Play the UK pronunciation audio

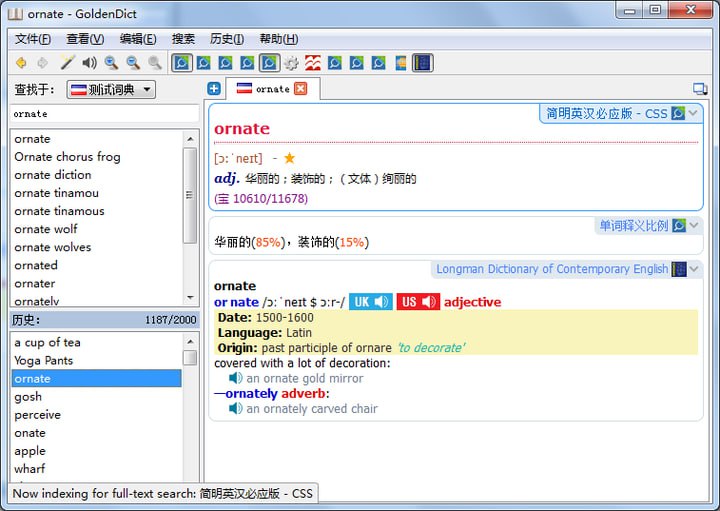pyautogui.click(x=370, y=302)
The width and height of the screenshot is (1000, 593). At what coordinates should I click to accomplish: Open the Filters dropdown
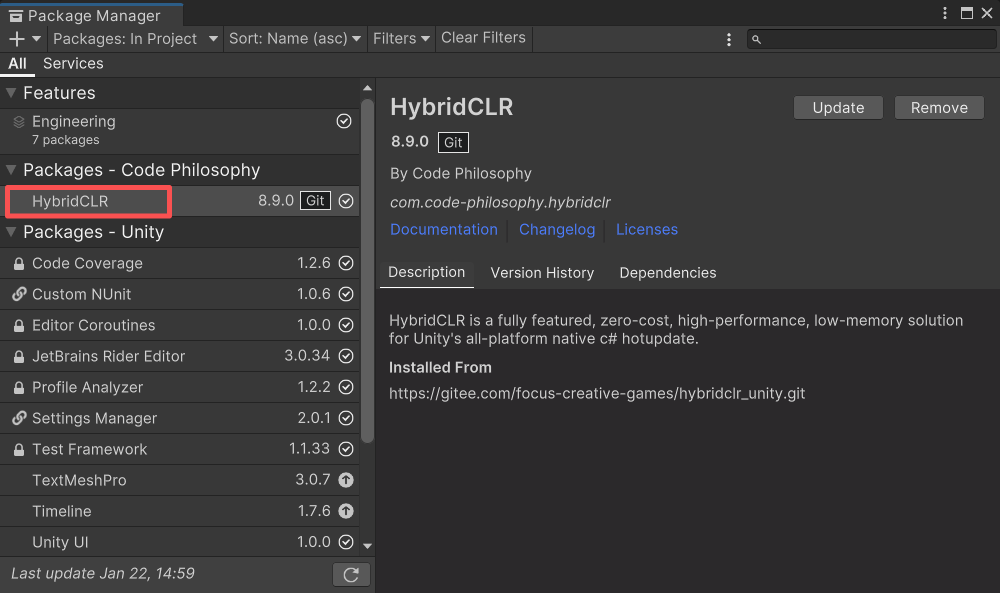tap(401, 39)
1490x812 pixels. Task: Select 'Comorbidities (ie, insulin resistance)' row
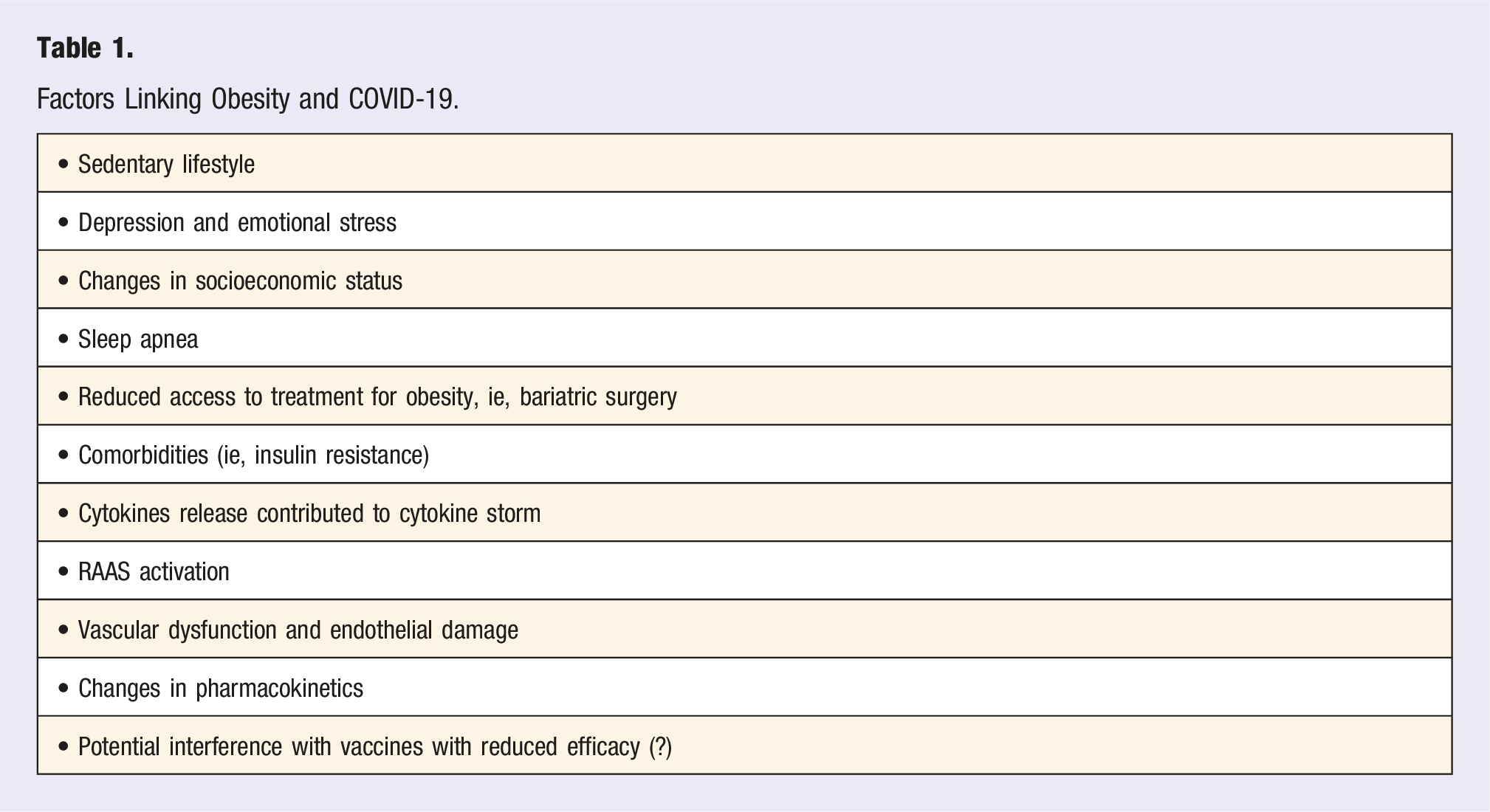(x=744, y=454)
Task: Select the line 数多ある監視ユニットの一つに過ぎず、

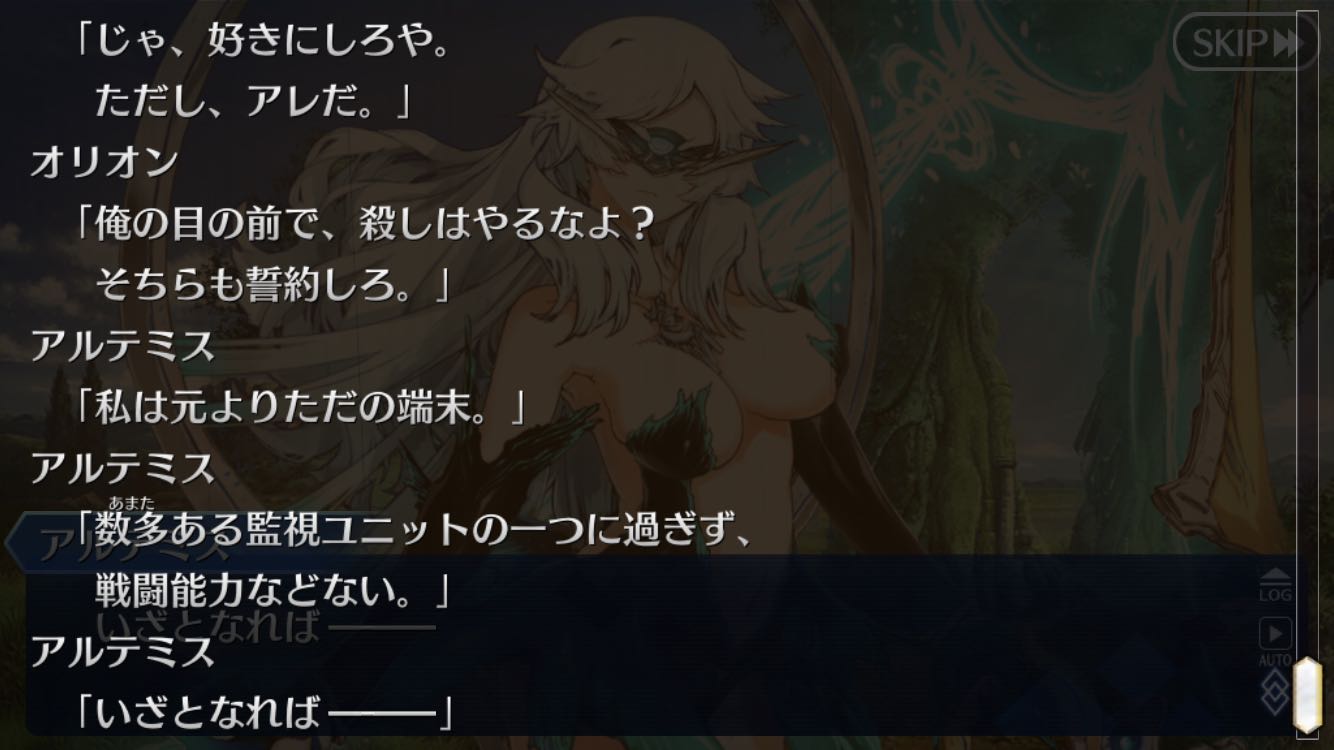Action: pos(413,530)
-*-
ASSIGNMENT:
Using the material above, set down every line exactly, but skip the pictures.

WRITTEN SOLUTION:
Play the UK pronunciation audio

pyautogui.click(x=370, y=302)
The width and height of the screenshot is (1000, 593). At what coordinates should I click to accomplish: Open the Filters dropdown
tap(401, 39)
1490x812 pixels. Task: Select 'Comorbidities (ie, insulin resistance)' row
(x=744, y=454)
Task: Select the line 数多ある監視ユニットの一つに過ぎず、

Action: pos(413,530)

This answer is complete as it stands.